*Prompt*:
Reproduce the opening lines of the records exactly, please, stopping after the line that contains "ICR Back Issues (468, 2341)".

*Task input*:

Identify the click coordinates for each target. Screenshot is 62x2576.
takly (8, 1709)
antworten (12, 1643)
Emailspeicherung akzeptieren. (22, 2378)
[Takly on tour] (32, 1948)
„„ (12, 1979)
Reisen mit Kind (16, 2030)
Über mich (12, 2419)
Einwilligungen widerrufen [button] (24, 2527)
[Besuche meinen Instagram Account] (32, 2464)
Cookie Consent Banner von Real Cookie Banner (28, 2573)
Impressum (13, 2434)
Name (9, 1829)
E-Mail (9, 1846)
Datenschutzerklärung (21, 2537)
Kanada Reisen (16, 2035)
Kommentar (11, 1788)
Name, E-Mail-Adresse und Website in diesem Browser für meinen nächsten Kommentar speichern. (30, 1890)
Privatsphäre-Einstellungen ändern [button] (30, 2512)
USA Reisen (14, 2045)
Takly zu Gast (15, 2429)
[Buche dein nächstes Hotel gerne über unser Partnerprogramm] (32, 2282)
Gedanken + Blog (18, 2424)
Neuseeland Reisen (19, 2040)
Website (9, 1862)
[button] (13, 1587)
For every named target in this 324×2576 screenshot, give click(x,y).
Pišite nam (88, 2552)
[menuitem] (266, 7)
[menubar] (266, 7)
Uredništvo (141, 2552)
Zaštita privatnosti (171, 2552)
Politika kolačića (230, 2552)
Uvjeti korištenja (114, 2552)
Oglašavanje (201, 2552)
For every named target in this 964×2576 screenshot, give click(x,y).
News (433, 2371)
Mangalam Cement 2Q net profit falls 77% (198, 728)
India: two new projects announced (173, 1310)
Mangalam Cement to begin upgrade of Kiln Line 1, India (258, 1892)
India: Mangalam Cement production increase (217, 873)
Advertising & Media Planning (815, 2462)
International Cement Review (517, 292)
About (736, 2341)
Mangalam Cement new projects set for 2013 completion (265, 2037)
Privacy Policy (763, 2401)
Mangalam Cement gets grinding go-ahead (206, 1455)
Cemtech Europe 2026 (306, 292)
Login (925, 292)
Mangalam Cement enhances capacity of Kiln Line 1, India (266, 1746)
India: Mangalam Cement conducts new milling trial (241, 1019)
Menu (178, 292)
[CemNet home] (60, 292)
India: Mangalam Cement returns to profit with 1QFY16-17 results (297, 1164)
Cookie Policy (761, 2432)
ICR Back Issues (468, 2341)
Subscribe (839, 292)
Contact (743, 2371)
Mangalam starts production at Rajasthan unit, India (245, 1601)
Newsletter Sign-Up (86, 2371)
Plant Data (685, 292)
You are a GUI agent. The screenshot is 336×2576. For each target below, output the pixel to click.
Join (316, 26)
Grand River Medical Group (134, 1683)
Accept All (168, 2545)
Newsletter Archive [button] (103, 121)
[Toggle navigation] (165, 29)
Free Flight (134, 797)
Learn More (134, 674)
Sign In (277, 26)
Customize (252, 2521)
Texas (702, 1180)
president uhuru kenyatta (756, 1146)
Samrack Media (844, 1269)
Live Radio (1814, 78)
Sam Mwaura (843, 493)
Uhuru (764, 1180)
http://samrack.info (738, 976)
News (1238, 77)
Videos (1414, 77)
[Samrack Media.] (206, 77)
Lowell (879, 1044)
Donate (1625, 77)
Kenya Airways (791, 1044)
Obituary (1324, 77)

*Solution*:
Identify the click coordinates for each target. Screenshot is 62x2576.
takly (8, 1709)
antworten (12, 1643)
Emailspeicherung akzeptieren. (22, 2378)
[Takly on tour] (32, 1948)
„„ (12, 1979)
Reisen mit Kind (16, 2030)
Über mich (12, 2419)
Einwilligungen widerrufen [button] (24, 2527)
[Besuche meinen Instagram Account] (32, 2464)
Cookie Consent Banner von Real Cookie Banner (28, 2573)
Impressum (13, 2434)
Name (9, 1829)
E-Mail (9, 1846)
Datenschutzerklärung (21, 2537)
Kanada Reisen (16, 2035)
Kommentar (11, 1788)
Name, E-Mail-Adresse und Website in diesem Browser für meinen nächsten Kommentar speichern. (30, 1890)
Privatsphäre-Einstellungen ändern [button] (30, 2512)
USA Reisen (14, 2045)
Takly zu Gast (15, 2429)
[Buche dein nächstes Hotel gerne über unser Partnerprogramm] (32, 2282)
Gedanken + Blog (18, 2424)
Neuseeland Reisen (19, 2040)
Website (9, 1862)
[button] (13, 1587)
For every named target in this 324×2576 screenshot, give click(x,y).
Pišite nam (88, 2552)
[menuitem] (266, 7)
[menubar] (266, 7)
Uredništvo (141, 2552)
Zaštita privatnosti (171, 2552)
Politika kolačića (230, 2552)
Uvjeti korištenja (114, 2552)
Oglašavanje (201, 2552)
For every named target in this 964×2576 screenshot, give click(x,y).
News (433, 2371)
Mangalam Cement 2Q net profit falls 77% (198, 728)
India: two new projects announced (173, 1310)
Mangalam Cement to begin upgrade of Kiln Line 1, India (258, 1892)
India: Mangalam Cement production increase (217, 873)
Advertising & Media Planning (815, 2462)
International Cement Review (517, 292)
About (736, 2341)
Mangalam Cement new projects set for 2013 completion (265, 2037)
Privacy Policy (763, 2401)
Mangalam Cement gets grinding go-ahead (206, 1455)
Cemtech Europe 2026 (306, 292)
Login (925, 292)
Mangalam Cement enhances capacity of Kiln Line 1, India (266, 1746)
India: Mangalam Cement conducts new milling trial (241, 1019)
Menu (178, 292)
[CemNet home] (60, 292)
India: Mangalam Cement returns to profit with 1QFY16-17 results (297, 1164)
Cookie Policy (761, 2432)
ICR Back Issues (468, 2341)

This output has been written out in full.